Дымок был тоской по ней. Тоска нарастала, в кабинете уже нельзя было находиться! Дым ел глаза, летучими, но жесткими когтями драл горло — он одевался, почти бежал на улицу, заранее зная: бесполезно. Свежий воздух — как ни свеж, как ни пронизан ароматами весны, лета, осени — не растворит. Ядовитое облако не рассеет. Потому что оно стоит в нем, злым колом, давит на горло изнутри. В конце концов какая-то тонкая стенка внутри прорывалась, пробивая трещину — и тогда душу заливало бешенство.
Задыхаясь в едких испарениях, он мечтал удушить и ее. Налечь всем весом, коленом — на грудь, нажать на горло, никаких подушек, играем в открытую — ощущая ее тело, ее тепло и сопротивление. Ладони одна на другой, горячая длинная шея, да кого теперь волнует ее длина, он усмехался — сонная артерия бьется, сопротивляется, хочет жить.
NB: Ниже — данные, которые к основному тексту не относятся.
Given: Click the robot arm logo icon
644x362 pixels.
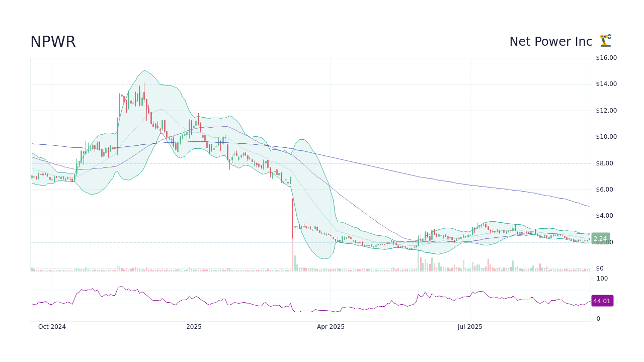Looking at the screenshot, I should tap(605, 41).
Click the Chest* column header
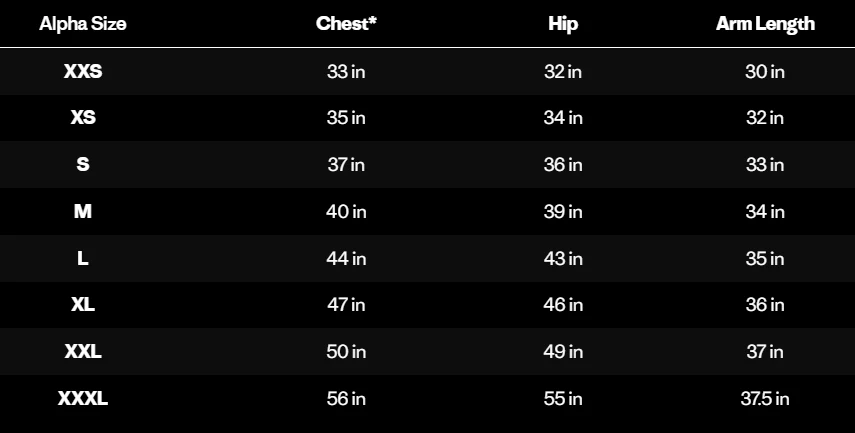Image resolution: width=855 pixels, height=433 pixels. click(346, 23)
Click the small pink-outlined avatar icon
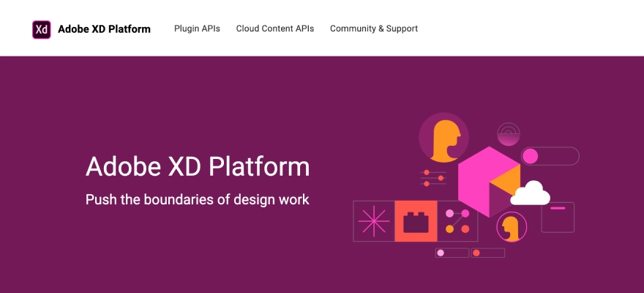Image resolution: width=644 pixels, height=293 pixels. [x=511, y=227]
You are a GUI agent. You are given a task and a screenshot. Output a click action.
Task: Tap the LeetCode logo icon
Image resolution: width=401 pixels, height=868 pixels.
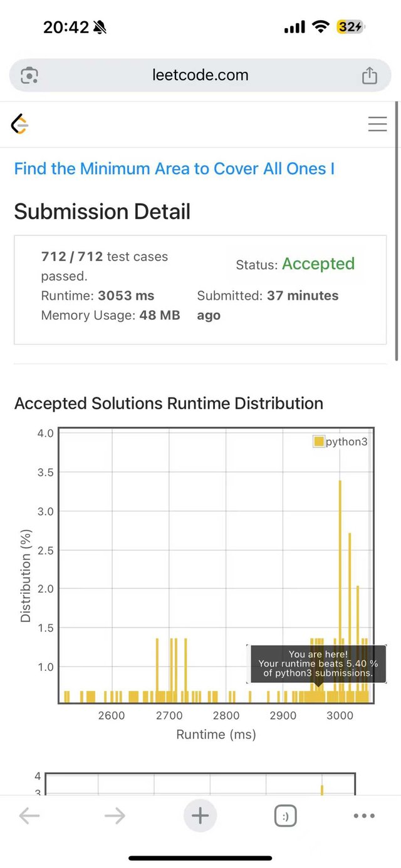pyautogui.click(x=20, y=125)
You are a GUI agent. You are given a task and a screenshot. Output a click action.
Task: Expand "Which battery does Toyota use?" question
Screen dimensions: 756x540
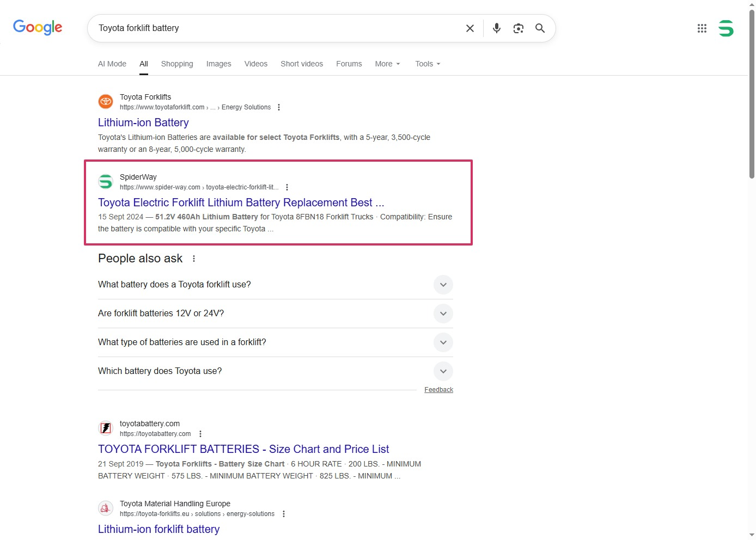click(x=443, y=371)
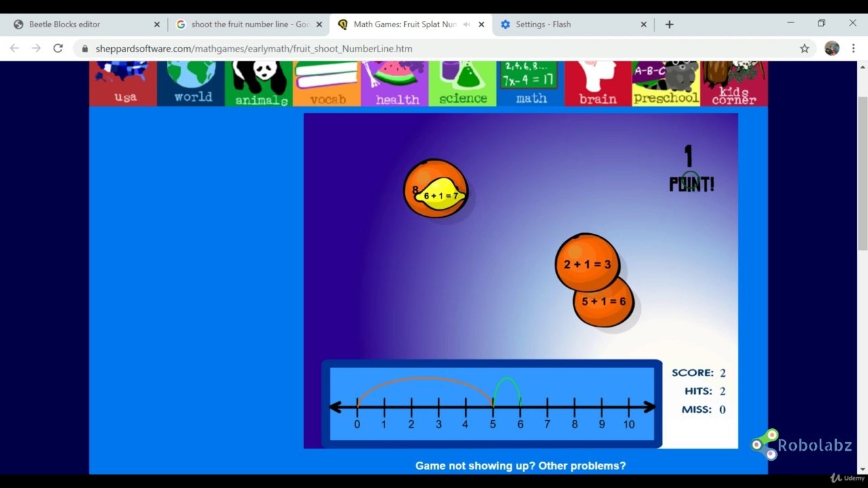Select the Math chalkboard icon
Image resolution: width=868 pixels, height=488 pixels.
pos(530,83)
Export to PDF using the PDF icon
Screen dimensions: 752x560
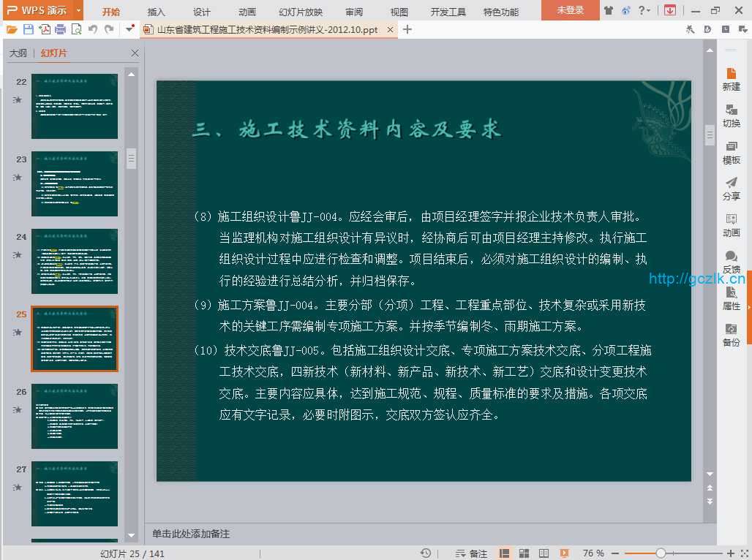click(45, 29)
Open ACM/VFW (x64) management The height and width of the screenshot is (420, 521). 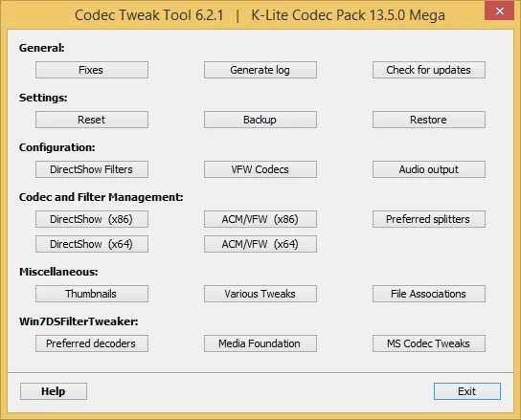pos(261,244)
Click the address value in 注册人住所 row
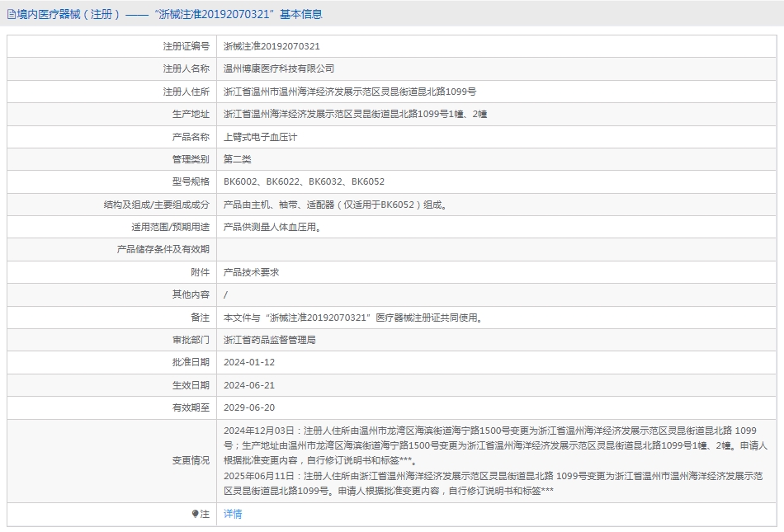Image resolution: width=784 pixels, height=532 pixels. click(349, 92)

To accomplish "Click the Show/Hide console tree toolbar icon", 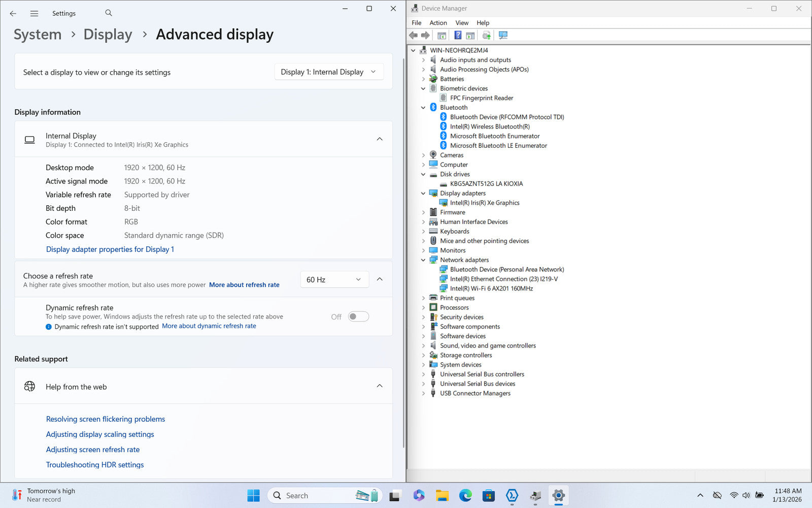I will 442,36.
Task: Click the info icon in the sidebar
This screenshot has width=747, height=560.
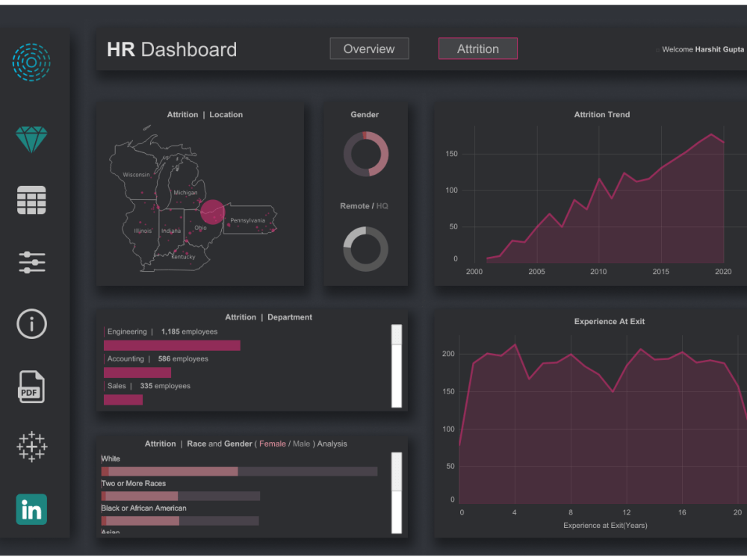Action: (x=31, y=324)
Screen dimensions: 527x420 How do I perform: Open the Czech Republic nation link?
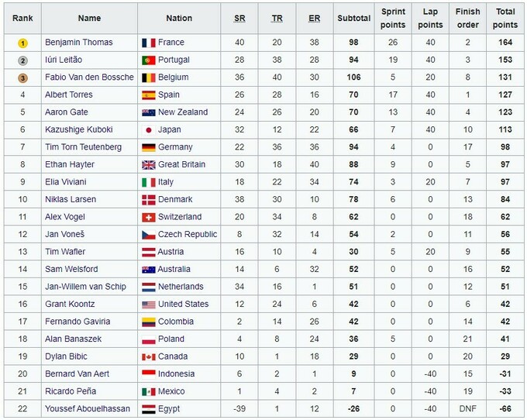[188, 234]
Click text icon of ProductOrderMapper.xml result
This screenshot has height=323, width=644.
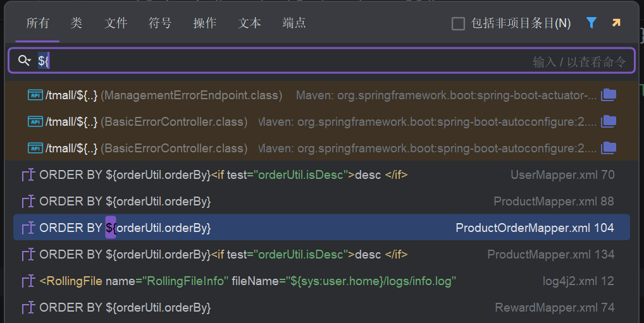(x=28, y=228)
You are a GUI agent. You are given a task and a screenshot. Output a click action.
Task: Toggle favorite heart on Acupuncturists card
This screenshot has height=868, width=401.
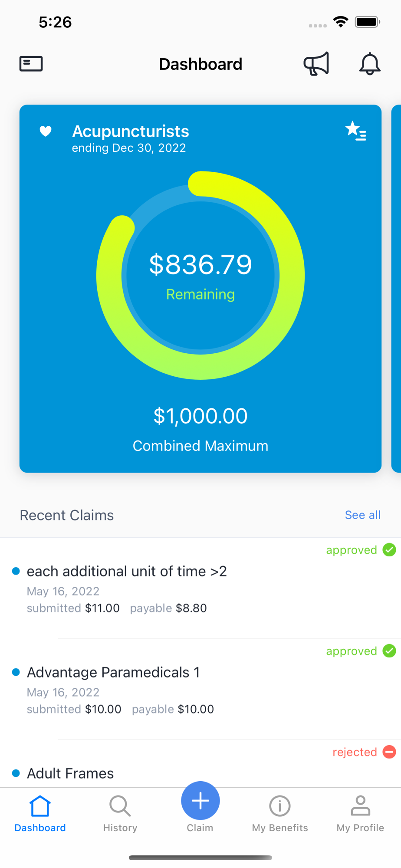46,131
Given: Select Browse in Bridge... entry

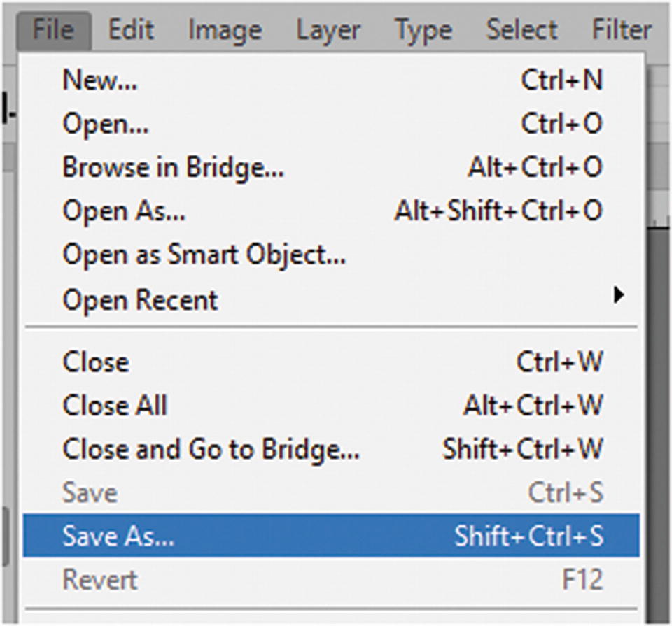Looking at the screenshot, I should pos(173,168).
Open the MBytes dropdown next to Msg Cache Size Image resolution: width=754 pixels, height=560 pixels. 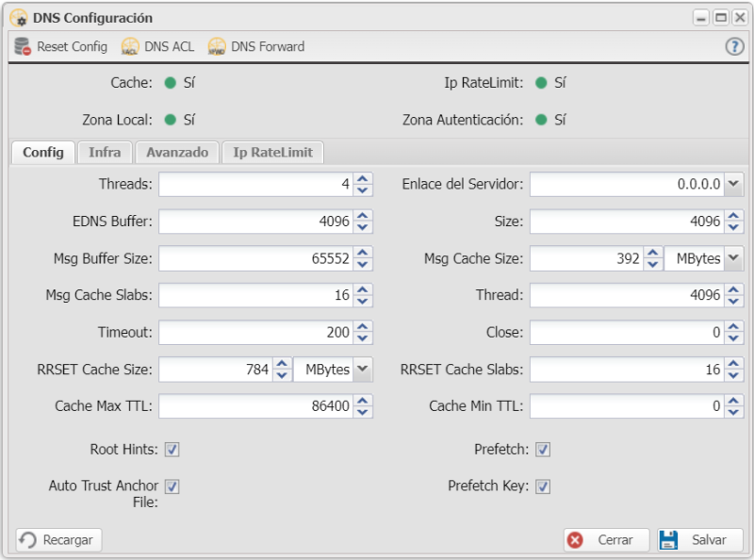(x=731, y=257)
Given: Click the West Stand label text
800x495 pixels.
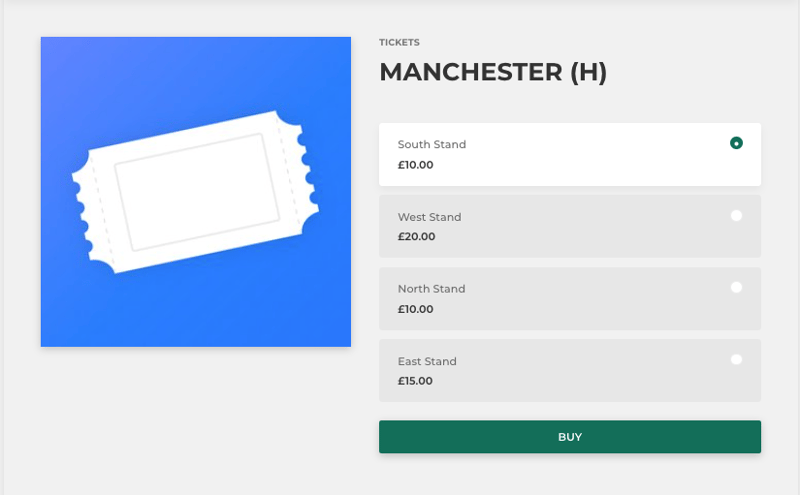Looking at the screenshot, I should point(430,217).
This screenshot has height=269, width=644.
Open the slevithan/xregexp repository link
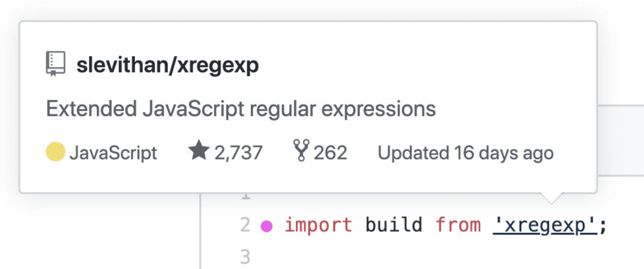click(x=167, y=65)
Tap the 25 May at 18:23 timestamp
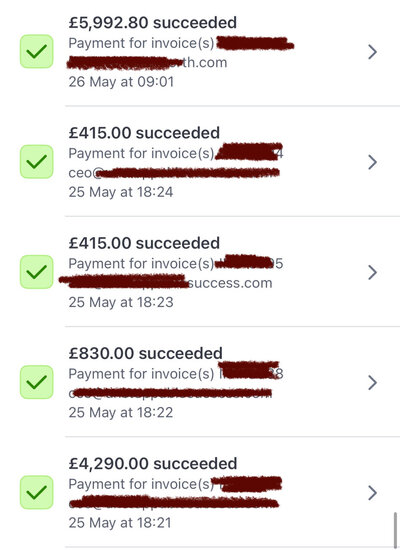This screenshot has width=400, height=550. tap(121, 302)
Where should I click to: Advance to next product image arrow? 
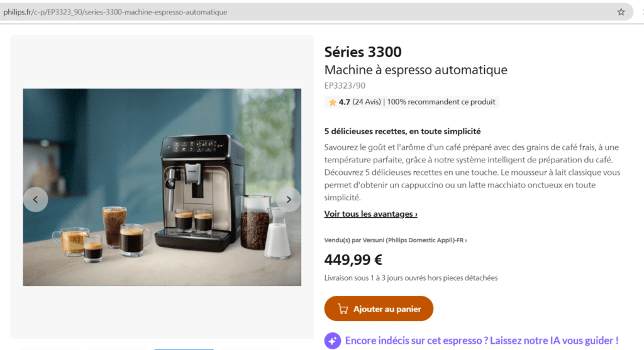click(288, 200)
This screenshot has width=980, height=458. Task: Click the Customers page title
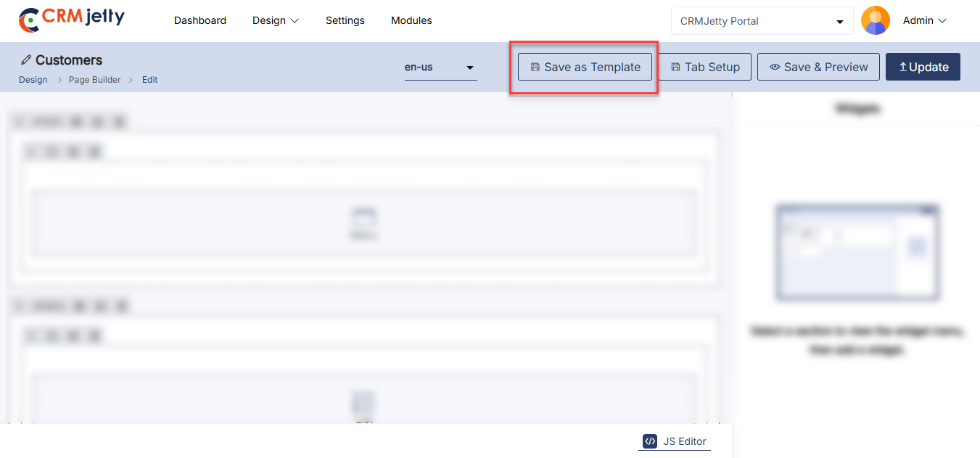pos(69,60)
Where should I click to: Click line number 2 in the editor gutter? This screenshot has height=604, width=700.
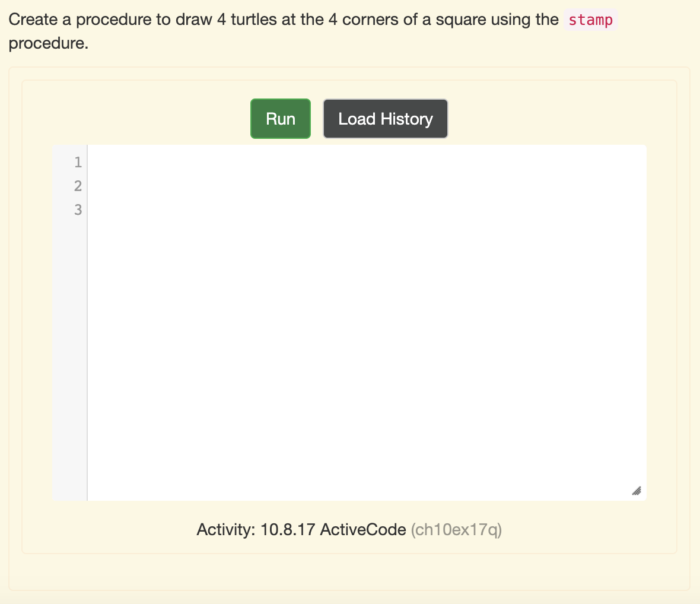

Тут она поднимала на него глаза. За миг до расправы. Глядела. Никогда не взглядом жертвы, нет! — только устало. Всегда с любовью.
Он сразу же отступал. Откидывал пятерней-убийцей нависшие на лоб волосы. Ладно, живи пока. Но шло время, отрава снова начинала действовать, и опять ему хотелось кусать, грызть ее зверем, не грызть, так хотя бы хлестать по щекам, пусть болтается ненужная голова, маша волосами. Причинить ей резкий, физический вред. Пусть повизжит немного. Или явится уже в конце-то концов.
Хотя можно было поступить еще проще — прострелить ей голову из пневматического ружья, что лежало у него в загородном гараже, где он хранил зимнюю резину — на всякий случай и по случаю же обретенное. Смотать в гараж, бросить ружье на заднее сиденье, разрешение у него есть, вернуться и застрелить. А потом сорок дней спустя, через сорок поприщ выжженной черной пустыни, она ему позвонит. Просто позвонит, усмехнется: привет, мол. И положит трубку. Положит трубку. Этого будет довольно — вполне! Он снова станет богачом.
Ничто не помогало. Ни убийства, ни мордобой. Не звонила все равно.
Наваждение продолжалось.
Голубая скатерть на кухне была она. Он скидывал скатерть, солонка изумленно летела на пол — пятна, пора стирать, жена пожимала плечами, но и столешницей, красивым правильным овалом под скатертью тоже была она. И белыми занавесками на кухне в дурашливых цветных точках. И фиалкой в горшке. И свесившимся со стула пледом, кривыми черными клетками на красном. И снегом, который наконец посыпал.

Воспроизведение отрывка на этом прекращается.